• _DO THIS_
Extract the lines from the one that contains "Select the Electrical Parts ingredient icon" through the one that contains "Action: (746, 64)", both included, and repeat them verbatim.

• _LISTING_
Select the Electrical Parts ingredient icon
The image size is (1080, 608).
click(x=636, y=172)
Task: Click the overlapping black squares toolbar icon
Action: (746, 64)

--

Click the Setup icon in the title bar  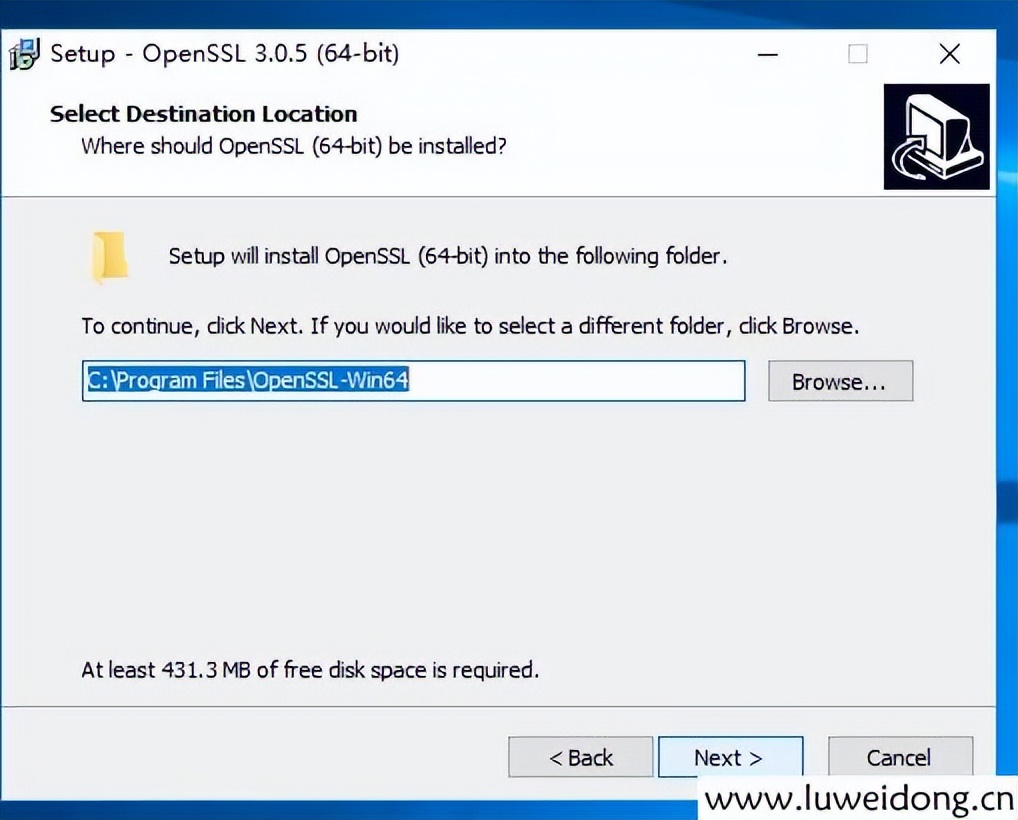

• _SOLUTION_
Select the Electrical Parts ingredient icon
The image size is (1080, 608).
click(x=636, y=172)
Task: Click the overlapping black squares toolbar icon
Action: (746, 64)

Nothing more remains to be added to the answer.